2. Most any rock band that can't sell normal concert tickets are being packaged into cruises, 2nd rate casinos, and festival third stages.
Is this a sign of decline, or a new marketing paradigm? Throughout rock, bands have come and gone. Now, some of the "hangers-on" have a way to continue to make money while playing for their fans. Package tours have been around forever.
3. Geoff Tate has allegedly tried to murder his band in South America, and is confirmed to have told an Oklahoma crowd that they suck. The other QR band members now have a new band, but are STILL booked as QR through 2012.
I don't see how this is relevant to the discussion at all.
4. Eddie Kramer, the world famous producer/engineer of everyone from Jimi Hendrix to Led Zeppelin is selling pictures and swag at the John Bonham birthday bash gig to earn a little extra cash.
Again, I don't know enough about Mr. Kramer, but has he kept up with the times? Is he still as relevant and fresh as he was when he was working with Hendrix and Zeppelin? I mean, that was 35 years ago, at least.
5. My teenage daughter's favorite band is called One Direction and their biggest hit is a ripoff of an old Sheena Easton 80s hit with horrible lyrics and auto tuned vocals throughout.
Oh no! Your teenage daughter likes music that is created to appeal to....teenage daughters?!!!! The horror!
So, is it just me or is the whole rock and roll thing in the toilet at this point?

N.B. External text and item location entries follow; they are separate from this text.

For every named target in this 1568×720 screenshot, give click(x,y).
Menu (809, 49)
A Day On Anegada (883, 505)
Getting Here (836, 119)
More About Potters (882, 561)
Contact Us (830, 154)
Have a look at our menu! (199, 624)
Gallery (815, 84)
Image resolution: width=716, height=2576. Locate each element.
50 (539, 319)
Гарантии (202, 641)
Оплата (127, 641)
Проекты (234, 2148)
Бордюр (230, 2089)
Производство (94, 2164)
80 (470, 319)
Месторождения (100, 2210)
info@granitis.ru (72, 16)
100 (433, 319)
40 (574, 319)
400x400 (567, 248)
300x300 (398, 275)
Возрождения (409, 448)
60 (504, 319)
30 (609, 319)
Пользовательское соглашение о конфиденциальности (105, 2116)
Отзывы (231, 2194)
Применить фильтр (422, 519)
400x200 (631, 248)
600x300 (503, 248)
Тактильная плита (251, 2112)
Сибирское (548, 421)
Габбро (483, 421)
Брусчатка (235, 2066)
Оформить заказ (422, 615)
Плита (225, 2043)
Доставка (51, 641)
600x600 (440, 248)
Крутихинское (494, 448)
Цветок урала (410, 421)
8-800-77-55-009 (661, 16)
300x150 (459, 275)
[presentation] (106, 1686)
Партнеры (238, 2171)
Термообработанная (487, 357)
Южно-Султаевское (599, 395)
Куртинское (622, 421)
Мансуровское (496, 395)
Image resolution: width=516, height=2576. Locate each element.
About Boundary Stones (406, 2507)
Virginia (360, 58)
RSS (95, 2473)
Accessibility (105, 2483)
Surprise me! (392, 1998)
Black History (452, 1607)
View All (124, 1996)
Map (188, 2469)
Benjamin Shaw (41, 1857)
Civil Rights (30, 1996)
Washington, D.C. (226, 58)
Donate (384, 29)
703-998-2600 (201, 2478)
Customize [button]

If it's not obvious by now, my answer is no. Like the entire music industry, it's just changing - it's in a state of flux. And if you really feel this way, the examples given in the original post don't make a strong argument. Technology has drastically changed how music is created, produced, marketed, distributed, and listened to. Those who can keep up with the changes will survive, the rest will take cruises with their fans.